MRI, DTMRI, MAP, and in vivo PV loops allow the construction of a physiologically significant in silico heart model. Passive mechanical properties compared favorably with previous literature, time-modulation of active contraction shows good agreement with typical calcium-activated contraction, and qualitative comparison with in vivo 2D echo validated the baseline healthy model [12]. Testing of the material model was done in several steps, starting with a basic 3D cube to investigate how axial contraction produces transverse expansion (Fig. 4). Note that as the level of compressibility increases, the level of transversal expansion decreases. The impact of myocardial compressibility in active mechanics is substantial – not only incompressible models are unable to replicate the volumetric changes during systole, but also the required activation T_Ca to replicate the experimentally measured PV loop was substantially overestimated (Fig. 5).

Fig. 4.

The effects of the same axial contraction on the corresponding transverse stretches (F₂₂ and F₃₃) and volumetric changes (J). Material compressibility impacts the relationship between active contraction and wall thickening.

Fig. 5.

Active contraction T_Ca inversely determined with the observed PV loop (D = 2/K). Active contraction increases up to a maximum at peak-systole, and relaxes over diastole. Incompressible myocardium requires substantially higher active contractions to achieve similar cavity volumes.

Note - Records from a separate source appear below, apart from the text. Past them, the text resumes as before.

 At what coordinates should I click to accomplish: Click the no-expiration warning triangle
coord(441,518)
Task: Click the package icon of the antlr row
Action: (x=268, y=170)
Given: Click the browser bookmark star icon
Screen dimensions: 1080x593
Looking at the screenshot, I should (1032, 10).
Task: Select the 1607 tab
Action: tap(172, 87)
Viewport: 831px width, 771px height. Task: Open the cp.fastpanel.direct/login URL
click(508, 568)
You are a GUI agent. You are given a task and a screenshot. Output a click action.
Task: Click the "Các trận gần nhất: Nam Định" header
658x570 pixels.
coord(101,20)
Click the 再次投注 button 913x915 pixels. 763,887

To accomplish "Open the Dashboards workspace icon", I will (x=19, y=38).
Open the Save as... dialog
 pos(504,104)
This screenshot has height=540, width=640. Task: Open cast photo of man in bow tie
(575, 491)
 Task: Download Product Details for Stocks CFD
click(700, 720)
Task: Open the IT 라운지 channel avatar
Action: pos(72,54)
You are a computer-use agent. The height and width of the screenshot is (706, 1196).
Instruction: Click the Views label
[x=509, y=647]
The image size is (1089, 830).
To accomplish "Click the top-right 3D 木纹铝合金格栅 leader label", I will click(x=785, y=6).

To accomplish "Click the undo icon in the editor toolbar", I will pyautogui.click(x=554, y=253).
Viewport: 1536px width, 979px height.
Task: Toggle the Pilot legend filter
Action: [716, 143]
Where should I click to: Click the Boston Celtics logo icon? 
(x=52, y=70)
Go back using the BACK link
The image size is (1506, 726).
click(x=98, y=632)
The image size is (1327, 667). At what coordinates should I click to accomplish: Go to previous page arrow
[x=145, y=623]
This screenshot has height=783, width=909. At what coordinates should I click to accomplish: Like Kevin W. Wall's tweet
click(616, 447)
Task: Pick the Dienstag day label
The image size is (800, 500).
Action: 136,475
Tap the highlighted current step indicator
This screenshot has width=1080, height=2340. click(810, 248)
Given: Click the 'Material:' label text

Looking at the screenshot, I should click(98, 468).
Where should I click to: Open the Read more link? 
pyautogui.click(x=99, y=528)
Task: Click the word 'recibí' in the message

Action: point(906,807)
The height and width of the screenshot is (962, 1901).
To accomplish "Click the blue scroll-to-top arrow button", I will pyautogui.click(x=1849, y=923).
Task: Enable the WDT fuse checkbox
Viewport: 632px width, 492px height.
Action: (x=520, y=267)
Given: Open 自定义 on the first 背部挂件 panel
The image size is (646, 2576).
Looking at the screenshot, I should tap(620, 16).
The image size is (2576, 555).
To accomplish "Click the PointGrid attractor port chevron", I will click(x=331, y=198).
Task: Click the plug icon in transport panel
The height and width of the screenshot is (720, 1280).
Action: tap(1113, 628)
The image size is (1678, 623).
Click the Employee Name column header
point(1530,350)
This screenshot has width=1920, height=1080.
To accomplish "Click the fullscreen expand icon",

We simulated stiffening and loss of contractility in infarcted myocardium by prescribing a region of infarct observed experimentally in the ovine model of MI (shown as medium MI in Fig. 6) and determined the magnitudes of each effect by inversely matching the infarcted PV loop. In vivo function in the baseline and infarct models was quantitatively validated with the transmural strain smooth fields determined with sonoc‐ rystal arrays. Changes in properties (passive mechanics and active contraction) in infarcted and border-zone regions around the LV apex to best-fit the in vivo MI PV loop resulted in good agreement with transmural strain field observed in vivo and with previous findings. Subsequently, we have conducted a parametric study on the intensity of MI including minor and severe MI case-studies (Fig. 6).

Fig. 6.

Simulations of myocardium using the new material model showing the effects of gradual increases in myocardial infarction and the increase of apical LV chamber dilatation due to the reduction in local active contraction (blue). Accuracy of such simulations are enhanced with appropriate modeling of material compressibility. (Color figure online)

4. Discussion

The employment of a complete dataset from a single heart to develop an in-silico model avoids unnecessary image registration between MRI and DTMRI images. The coupling between electrical activity and active contraction is significant to heart biomechanics and is needed to obtain physiological realistic heart function. Myocardium is extensively perfused with distensible vessels (approximately 10–20% of the total volume). Increases in stiffness/tension of the surrounding tissue, as occurs during muscle contraction, causes the fluid to be extruded from these vessels [6]. Most importantly, the finding that perfused myocardium is compressible implies that results from analyses that assume incompressibility are not realistic. Not only the ventricular walls modeled with incom‐pressible myocardium will be thicker at peak systole (as the relationship between fiber shortening and wall thickening is highly sensitive to volumetric changes) but also ventricular and myofiber stress and active tension will be substantially overestimated – the former is crucial for accurate representation of ventricular kinematics and the latter is a key factor in myofiber stress and ventricular remodeling. To simulate MI, we have found that both impairment of contraction and stiffening of myocardium were necessary to replicate appropriately MI biomechanics. Subsequent remodeling mechanisms of collagen fiber re-orientation that change the material anisotropy locally may be important and are subject of future studies.